The franchise reboot star “worked every muscle” with a fitness and food plan by Hollywood trainer Magnus Lygdback. The results blew up the internet.
“We got some pretty freakish results,” says trainer Magnus Lygdback, who was the mastermind behind Alicia Vikander’s physical transformation to play Lara Croft in Warner Bros.’ Tomb Raider reboot (March 16), which caused a social-media frenzy when images of the Oscar winner in a red bikini in Spain circulated in July.

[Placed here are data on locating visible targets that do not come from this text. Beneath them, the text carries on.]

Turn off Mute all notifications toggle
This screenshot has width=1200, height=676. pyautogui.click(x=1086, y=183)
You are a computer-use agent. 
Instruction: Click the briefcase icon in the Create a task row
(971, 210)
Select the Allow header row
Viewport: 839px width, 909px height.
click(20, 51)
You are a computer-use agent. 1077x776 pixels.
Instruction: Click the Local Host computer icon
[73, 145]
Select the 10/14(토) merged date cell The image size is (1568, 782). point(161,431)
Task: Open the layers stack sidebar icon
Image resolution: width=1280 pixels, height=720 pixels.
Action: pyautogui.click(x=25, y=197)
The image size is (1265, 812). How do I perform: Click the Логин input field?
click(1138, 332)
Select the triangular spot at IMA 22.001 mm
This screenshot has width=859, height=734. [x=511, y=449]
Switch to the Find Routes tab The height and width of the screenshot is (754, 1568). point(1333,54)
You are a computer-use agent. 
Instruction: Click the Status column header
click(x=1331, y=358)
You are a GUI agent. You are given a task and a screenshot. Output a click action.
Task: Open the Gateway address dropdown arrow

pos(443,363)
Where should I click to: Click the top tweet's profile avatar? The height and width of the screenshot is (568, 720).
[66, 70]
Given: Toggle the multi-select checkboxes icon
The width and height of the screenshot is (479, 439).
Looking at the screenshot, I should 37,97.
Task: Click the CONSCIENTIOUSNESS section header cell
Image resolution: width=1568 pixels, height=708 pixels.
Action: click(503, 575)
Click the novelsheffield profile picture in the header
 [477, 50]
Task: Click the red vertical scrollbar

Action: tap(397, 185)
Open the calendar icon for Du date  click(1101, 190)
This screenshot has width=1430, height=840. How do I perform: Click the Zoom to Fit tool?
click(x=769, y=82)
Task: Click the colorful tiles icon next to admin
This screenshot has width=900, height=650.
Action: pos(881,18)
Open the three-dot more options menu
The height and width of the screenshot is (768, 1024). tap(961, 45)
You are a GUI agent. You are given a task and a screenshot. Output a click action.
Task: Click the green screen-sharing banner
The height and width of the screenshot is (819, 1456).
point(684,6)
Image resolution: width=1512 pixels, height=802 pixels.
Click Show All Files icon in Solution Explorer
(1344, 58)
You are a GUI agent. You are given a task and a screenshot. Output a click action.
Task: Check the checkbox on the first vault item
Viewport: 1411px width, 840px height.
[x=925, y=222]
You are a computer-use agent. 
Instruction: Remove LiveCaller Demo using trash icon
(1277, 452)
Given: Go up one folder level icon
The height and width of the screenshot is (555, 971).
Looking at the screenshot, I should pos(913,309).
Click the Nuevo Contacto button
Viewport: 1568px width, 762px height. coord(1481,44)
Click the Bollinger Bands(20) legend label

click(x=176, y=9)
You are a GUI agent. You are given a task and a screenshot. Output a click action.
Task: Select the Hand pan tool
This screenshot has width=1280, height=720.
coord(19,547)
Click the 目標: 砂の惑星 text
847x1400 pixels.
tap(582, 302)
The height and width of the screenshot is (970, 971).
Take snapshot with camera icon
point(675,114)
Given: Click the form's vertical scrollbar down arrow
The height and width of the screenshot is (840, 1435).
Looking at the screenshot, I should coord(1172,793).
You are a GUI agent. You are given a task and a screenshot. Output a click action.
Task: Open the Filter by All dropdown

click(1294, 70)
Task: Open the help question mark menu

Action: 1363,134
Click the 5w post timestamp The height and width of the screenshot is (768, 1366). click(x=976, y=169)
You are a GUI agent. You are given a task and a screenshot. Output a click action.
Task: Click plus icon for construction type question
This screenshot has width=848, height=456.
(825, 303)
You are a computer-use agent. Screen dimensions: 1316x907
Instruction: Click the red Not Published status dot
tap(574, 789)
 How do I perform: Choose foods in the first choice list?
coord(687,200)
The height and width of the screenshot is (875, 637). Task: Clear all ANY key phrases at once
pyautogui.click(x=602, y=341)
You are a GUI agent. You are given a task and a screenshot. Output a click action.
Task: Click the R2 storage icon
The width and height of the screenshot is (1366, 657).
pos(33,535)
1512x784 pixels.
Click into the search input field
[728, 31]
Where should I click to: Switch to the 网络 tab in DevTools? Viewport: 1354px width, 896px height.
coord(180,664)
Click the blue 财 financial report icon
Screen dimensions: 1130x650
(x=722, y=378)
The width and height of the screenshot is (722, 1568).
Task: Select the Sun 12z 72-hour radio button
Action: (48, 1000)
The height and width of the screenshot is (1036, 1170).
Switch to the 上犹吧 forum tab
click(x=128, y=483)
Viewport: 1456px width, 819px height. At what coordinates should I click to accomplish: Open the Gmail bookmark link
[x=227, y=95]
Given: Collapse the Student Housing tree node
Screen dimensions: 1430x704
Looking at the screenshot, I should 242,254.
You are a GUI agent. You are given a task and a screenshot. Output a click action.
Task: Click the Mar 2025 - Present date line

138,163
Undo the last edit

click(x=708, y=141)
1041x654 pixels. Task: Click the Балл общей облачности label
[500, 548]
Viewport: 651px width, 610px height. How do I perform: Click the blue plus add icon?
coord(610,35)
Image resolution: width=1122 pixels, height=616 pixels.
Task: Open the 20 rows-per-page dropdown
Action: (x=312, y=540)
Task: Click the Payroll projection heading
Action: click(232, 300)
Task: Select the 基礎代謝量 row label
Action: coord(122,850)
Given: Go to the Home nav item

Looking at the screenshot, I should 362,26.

Vikander, 29, added 16 pounds of muscle to her slender 5-foot-5 frame for the role. Lygdback says he and Vikander didn’t look to the early 2000s franchise star Angelina Jolie for inspiration: “Angelina did a great job, but this is something completely different from the original movies.” Instead, they focused on the physicality that the Swedish-born actress and trained ballet dancer would need to perform acrobatic stunts, from diving off of boats to free climbing in caves. “It’s a modern Lara Croft, a strong, independent woman, and I think it’s exactly what the world needs right now,” says Lygdback.
Seven months before shooting, Vikander followed the trainer’s Magnus Method lifestyle plan beloved by star clients Katy Perry and Britney Spears and designed to boost metabolism and build muscle. The plan emphasizes eating every three hours, no sugar in any form and no “fast” carbs (like in 17 out of every 20 meals).
Mixed martial arts, rock climbing and archery were integrated into Vikander’s training, which also included up to seven days a week in the gym. Four months before production, Lygdback, 38, a former ice hockey player who also hails from Sweden, had Vikander focus on two workout and diet cycles: “building up” muscle for two months, then “cutting” for visual definition for two months. “Alicia is an amazingly hard worker,” says Lygdback. “The hardest part for her was when I would force her to take a day off to recover.”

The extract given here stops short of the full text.